EXERCISE OBJECTIVE. Looking through the data below, work out how many lines have the word "agent". Reply with that number only.

Collected data entries
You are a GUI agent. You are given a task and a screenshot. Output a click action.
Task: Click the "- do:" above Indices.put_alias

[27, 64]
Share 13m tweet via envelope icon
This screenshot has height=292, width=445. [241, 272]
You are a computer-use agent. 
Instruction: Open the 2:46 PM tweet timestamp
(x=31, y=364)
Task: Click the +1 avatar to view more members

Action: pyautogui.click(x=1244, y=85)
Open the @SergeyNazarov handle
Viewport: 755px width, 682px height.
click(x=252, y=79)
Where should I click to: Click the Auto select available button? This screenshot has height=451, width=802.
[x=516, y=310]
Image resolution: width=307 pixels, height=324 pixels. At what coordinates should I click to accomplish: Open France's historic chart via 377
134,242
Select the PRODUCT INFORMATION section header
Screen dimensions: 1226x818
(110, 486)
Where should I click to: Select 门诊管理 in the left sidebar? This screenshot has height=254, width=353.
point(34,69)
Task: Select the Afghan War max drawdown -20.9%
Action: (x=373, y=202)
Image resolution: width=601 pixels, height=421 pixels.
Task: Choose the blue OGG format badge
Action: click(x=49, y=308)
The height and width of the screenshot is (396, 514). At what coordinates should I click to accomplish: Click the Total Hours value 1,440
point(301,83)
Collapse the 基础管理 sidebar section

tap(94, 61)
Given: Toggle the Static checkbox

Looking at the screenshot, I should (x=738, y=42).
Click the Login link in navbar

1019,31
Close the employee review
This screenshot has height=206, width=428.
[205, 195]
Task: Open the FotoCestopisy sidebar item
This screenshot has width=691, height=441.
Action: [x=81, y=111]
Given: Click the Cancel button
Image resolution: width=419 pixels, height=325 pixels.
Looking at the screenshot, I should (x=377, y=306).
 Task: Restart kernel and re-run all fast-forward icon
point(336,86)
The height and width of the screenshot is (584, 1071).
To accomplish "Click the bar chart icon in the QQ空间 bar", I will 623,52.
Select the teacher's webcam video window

WRITTEN RESPONSE. 2